Let's see if this posterior makes sense. If we just randomly sample 1000 lines from the grid data frame and plot the different lines on a plot of the data we get something like this.

`i <- sample(1:nrow(d), size = 1000, replace = TRUE)`

And when I weight the grid samples based on the posterior probability we get something much more reasonable:

```
i <- sample(1:nrow(d), size = 1000, prob = d$post, replace = TRUE)
# i <- sample(1:nrow(d), size = 1000, replace = TRUE)
ggplot() +
geom_abline(data = d[i,], aes(slope = beta, intercept = alpha, color = beta),
alpha = 0.3) +
scale_color_viridis_c(option = 'B') +
geom_point(data = dcars, aes(x = disp, y = mpg), ) +
coord_cartesian(xlim = c(min(dcars$disp), max(dcars$disp))) +
theme_fivethirtyeight()
```

## Thoughts

My first thought - hey, this works!
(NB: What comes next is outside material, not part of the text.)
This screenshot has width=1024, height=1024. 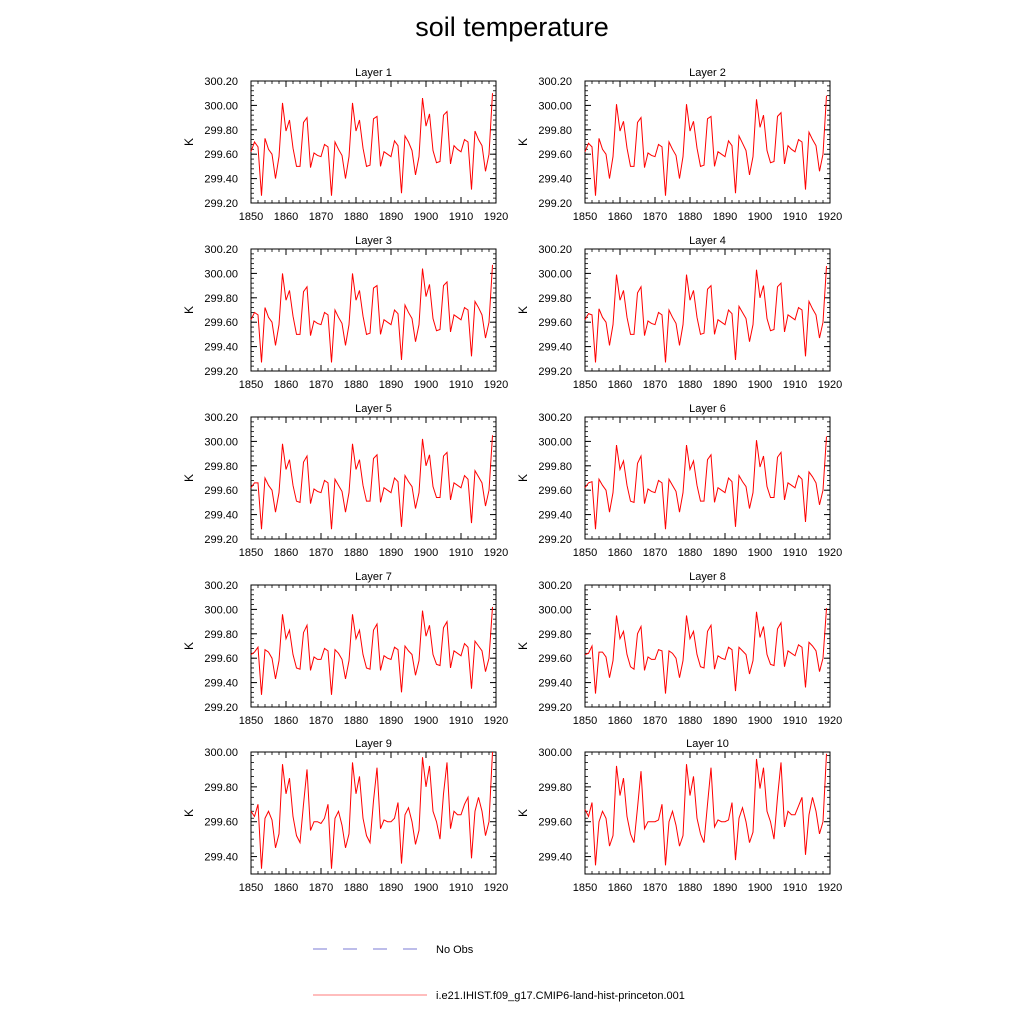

My second thought - this is incredibly imprecise and computationally expensive! I did the last few plots on my laptop, so I had to reduce the grid size dramatically compared to my beefy desktop machine. This is a really simple regression and the thought that it can't be computed on a relatively powerful laptop is a good indication that this approach is a bad choice.

But it shows that using Bayes Theorem to estimate models can be done simply - even if it is expensive. When you learn Bayesian statistics there is often so much tied up in trying to understand MCMC. This approach ignores MCMC entirely. Soon though I will write MCMC from scratch as well and pick it apart.